A Pennsylvania federal judge has vacated the murder conviction of a man who’s spent more than 20 years on death row, saying the government built the case around “shaky” eyewitness identification and withheld evidence.
The prisoner, James Dennis, was represented by a team of lawyers from Arnold & Porter, which provided pro bono service in the long fight to exonerate Dennis.
"The Commonwealth of Pennsylvania has committed a grave miscarriage of justice in convicting Dennis and sentencing him to die for this crime," Judge Anita Brody of U.S. District Court for the Eastern District of Pennsylvania wrote in her August 21 ruling.
Dennis was convicted for the 1991 killing of 17-year-old Chendell Williams based solely on eyewitness testimony, Brody said. In October 1992, Dennis was sentenced to death. Brody wrote that his "prosecution was based on scant evidence at best" and "in the process, the Commonwealth covered up evidence that pointed away from Dennis."
The conviction was overturned after it was revealed that, among other things, Pennsylvania prosecutors withheld multiple pieces of evidence from the defense, violating Dennis' right to due process and Brady v. Maryland, the judge said. Dennis was the only person arrested or convicted for the homicide.
Brody wrote: "Dennis’ conviction was based solely on shaky eyewitness identifications from three witnesses, the testimony of another man who said he saw Dennis with a gun the night of the murder, and a description of clothing seized from the house of Dennis’ father that the police subsequently lost before police photographed or catalogued it."
The judge also said “there were numerous flaws with the investigation and prosecution of this crime, flaws that significantly diminish confidence in the outcome.”

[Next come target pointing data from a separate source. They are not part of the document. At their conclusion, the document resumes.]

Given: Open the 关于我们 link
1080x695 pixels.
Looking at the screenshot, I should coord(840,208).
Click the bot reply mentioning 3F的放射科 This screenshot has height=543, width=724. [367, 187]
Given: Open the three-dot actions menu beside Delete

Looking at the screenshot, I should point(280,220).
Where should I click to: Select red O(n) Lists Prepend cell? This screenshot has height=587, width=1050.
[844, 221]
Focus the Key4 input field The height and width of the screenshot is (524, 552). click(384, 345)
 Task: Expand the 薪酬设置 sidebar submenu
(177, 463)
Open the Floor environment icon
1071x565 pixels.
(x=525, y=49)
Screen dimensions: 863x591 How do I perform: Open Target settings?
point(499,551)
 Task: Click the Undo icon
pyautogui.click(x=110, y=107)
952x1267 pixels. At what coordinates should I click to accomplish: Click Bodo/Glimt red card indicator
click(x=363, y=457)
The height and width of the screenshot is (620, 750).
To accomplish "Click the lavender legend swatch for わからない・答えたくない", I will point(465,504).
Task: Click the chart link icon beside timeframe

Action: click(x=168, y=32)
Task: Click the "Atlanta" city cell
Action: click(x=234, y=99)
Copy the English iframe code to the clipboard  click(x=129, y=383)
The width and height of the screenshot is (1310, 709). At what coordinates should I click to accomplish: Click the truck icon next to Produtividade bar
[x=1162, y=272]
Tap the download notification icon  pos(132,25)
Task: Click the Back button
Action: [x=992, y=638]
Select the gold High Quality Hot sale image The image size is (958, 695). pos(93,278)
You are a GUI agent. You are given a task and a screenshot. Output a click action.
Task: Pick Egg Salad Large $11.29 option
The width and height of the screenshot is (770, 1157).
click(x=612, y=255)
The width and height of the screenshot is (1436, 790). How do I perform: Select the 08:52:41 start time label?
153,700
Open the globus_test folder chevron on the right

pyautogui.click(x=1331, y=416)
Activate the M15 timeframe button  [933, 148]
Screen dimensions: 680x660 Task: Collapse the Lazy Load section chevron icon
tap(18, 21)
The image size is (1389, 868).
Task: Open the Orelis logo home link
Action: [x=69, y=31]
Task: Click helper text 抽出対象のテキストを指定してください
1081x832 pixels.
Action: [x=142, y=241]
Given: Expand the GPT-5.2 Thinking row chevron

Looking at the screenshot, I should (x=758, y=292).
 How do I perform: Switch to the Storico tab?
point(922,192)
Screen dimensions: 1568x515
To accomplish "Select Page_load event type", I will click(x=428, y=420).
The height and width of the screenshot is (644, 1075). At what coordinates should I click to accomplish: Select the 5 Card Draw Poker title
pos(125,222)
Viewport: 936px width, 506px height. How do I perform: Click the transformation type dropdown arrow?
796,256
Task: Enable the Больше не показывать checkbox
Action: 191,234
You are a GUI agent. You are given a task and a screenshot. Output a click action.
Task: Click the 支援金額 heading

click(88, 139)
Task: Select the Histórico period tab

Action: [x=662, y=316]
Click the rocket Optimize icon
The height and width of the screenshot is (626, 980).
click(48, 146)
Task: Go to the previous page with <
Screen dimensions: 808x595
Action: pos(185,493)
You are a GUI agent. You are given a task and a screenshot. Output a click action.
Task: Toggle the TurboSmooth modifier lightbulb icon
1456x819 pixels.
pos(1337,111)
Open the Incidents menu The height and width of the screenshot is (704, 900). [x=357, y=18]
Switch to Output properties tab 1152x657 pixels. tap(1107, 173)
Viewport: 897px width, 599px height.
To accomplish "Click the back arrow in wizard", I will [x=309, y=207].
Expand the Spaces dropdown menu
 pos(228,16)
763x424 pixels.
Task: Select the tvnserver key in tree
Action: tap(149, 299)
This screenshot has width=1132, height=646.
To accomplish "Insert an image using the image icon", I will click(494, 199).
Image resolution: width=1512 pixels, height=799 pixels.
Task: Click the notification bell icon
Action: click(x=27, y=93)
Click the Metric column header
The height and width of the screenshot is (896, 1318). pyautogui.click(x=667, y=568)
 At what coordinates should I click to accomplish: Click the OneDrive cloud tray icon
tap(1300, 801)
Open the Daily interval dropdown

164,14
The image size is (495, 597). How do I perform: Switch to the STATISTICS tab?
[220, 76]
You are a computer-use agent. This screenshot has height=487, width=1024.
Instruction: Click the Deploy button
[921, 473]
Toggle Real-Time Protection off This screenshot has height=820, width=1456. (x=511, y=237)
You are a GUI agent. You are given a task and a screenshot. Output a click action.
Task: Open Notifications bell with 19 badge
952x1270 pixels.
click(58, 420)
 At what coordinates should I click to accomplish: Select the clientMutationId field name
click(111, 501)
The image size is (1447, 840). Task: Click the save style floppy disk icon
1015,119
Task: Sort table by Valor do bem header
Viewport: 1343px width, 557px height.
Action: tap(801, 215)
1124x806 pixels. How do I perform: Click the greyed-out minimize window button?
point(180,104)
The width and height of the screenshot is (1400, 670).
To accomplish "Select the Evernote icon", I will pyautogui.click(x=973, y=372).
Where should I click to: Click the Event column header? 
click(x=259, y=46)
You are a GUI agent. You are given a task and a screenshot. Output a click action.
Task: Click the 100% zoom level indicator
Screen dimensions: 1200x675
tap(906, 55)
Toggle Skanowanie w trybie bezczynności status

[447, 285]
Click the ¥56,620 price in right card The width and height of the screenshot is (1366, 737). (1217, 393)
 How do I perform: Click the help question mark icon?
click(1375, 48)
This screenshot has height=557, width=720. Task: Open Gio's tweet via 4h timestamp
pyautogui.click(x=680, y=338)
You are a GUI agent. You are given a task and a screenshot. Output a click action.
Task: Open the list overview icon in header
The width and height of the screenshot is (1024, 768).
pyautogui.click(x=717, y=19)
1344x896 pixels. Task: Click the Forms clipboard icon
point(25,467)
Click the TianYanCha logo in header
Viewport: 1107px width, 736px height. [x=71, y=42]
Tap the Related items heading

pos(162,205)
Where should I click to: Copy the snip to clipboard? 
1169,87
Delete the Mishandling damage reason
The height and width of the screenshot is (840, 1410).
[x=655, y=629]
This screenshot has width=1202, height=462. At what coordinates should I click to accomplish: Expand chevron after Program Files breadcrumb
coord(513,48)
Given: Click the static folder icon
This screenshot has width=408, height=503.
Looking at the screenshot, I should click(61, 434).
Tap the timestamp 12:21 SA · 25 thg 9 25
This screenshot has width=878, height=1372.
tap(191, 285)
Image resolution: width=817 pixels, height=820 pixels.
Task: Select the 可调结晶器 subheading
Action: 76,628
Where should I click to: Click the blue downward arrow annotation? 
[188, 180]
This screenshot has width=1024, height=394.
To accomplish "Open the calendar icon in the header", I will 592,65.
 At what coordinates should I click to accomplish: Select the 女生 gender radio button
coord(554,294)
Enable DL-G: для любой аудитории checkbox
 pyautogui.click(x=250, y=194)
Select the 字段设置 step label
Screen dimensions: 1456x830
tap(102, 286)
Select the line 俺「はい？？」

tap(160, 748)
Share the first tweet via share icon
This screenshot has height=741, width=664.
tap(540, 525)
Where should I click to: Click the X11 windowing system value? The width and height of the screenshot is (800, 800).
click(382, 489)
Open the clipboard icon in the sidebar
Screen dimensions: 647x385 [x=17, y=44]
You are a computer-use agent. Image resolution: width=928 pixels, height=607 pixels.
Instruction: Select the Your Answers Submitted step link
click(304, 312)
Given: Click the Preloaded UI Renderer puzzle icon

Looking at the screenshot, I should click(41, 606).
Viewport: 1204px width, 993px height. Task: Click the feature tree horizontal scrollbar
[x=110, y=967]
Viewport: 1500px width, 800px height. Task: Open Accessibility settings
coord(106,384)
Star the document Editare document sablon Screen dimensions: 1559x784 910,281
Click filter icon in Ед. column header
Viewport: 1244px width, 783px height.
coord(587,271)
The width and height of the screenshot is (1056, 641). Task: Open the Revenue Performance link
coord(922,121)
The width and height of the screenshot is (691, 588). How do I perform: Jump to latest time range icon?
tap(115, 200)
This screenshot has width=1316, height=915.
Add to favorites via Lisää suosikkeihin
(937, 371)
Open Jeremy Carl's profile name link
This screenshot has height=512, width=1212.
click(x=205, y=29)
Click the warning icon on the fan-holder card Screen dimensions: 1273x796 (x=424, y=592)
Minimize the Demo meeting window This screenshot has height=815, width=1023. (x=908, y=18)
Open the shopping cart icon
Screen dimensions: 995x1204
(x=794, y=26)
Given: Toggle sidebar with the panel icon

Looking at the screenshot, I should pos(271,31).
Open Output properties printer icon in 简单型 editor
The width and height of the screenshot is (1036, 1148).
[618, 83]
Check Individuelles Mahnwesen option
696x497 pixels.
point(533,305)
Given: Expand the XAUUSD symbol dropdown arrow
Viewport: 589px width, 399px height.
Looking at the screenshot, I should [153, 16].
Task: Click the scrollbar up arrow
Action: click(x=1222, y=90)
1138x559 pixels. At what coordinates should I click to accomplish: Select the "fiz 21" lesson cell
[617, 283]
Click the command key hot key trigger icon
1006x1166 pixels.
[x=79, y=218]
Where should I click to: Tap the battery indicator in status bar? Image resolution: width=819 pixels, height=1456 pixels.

In 1999, a team from Arnold & Porter—counsels Ryan Guilds and Rebecca Gordon, staff attorneys Amy Rohe and Meghan Martin, associate Ingrid Epperly and partner James Cooper—took Dennis' state habeas appeal as a pro bono case.
"Most of us were first years when we took the case back in 1999," Guild said. The Arnold & Porter attorneys got new discovery and looked into the original charges. In all, they found evidence of inadequate representation by trial counsel and alleged prosecutorial misconduct.
“It's truly overwhelming for the lawyers who have been on this case and it has served as the backbone for our pro bono work,” Guild said. He added that the team would continue to represent Dennis and encouraged young lawyers to take pro bono cases like Dennis’.
Pennsylvania has 180 days to retry Dennis or set him free, Brody said. The state could also decide to challenge Brody’s ruling on appeal.